* **Selected text**
● ● ● ● ●
Hey there! Are you ready to start listening to your body?
I’m giving you the best first step to learn what your body is trying to tell you!
And the best part? It’s easy and takes less than 10 minutes a day!
Here’s what you need:
Your favourite writing utensil (your fancy pen, a sharpie, a broken purple crayon, basically anything that writes clearly)
That’s it! So simple, right?!?!
Welcome to food journaling!
What do you do with your notebook and writing utensil?
Don’t worry; I’m giving you ALL the details you need to include in your entries and make them your own!
AND I have MORE because you’re going to need to know what to do with all those journal entries after you’ve written them down. So I’ve included:
What to look for in your journal to pinpoint your body’s signals of distress
Allergies vs. Intolerance
Strategies for comfortable eating
What is food Journaling, and How Do You Do It?
If you have stubborn gut symptoms, keeping a food journal is a great tool to help you figure out which foods disagree with you.
Remember when you were a kid and had one of those plastic-covered diaries? You know the one with the lock and set of two little metal keys? Each day you’d keep it close, add your super top secret notes and the dreams of your crush that week, oh, memories.
A food journal is similar. Write in it daily, and most importantly, be honest! You want to keep it with you wherever you go.
● ● ● ● ●
[Records from a data source]
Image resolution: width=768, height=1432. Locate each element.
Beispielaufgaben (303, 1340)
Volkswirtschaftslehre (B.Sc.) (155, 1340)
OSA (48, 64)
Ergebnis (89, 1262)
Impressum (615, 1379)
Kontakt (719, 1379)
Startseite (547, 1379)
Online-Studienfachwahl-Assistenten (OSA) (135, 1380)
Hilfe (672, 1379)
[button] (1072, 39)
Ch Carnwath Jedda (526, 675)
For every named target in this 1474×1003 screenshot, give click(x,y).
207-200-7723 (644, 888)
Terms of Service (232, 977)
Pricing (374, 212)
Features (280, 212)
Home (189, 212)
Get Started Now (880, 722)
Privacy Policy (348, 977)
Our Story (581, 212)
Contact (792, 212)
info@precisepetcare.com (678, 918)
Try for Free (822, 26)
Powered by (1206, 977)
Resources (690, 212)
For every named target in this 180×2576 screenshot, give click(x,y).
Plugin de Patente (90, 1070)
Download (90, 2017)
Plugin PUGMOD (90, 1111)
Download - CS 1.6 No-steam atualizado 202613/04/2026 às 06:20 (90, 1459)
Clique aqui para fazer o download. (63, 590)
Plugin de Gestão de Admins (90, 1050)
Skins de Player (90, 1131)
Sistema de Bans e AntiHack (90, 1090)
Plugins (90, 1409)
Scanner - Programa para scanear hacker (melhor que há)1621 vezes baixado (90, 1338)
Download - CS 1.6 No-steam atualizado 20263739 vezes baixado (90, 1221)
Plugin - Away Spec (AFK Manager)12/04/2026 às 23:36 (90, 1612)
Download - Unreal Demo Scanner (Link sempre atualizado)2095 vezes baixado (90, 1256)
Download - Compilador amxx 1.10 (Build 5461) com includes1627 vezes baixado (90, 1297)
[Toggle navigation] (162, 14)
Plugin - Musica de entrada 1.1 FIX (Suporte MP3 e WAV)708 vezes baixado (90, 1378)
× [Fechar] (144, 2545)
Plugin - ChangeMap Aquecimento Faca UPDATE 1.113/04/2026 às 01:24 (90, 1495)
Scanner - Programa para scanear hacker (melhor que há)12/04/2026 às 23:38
● ● ● ● ●
* **Tasks and exercises**
[a] Answer these questions using the food journaling text, one answer per line with the matching mark:
(i) How much time a day does the text say food journaling takes?
(ii) What examples of a writing utensil does the text give?
(iii) What does the text say is most important when writing in a food journal?
[b] Rewrite the paragraph of the food journaling text that begins "A food journal is similar" as a short list, keeping its main facts.
This material stands apart from the food journaling text.

* **Solutions in order**
[a]
(i) Less than 10 minutes a day.
(ii) A fancy pen, a sharpie, a broken purple crayon, or basically anything that writes clearly.
(iii) Being honest.

[b]
- A food journal is similar to a childhood diary.
- Write in it daily.
- Be honest; this matters most.
- Keep it with you wherever you go.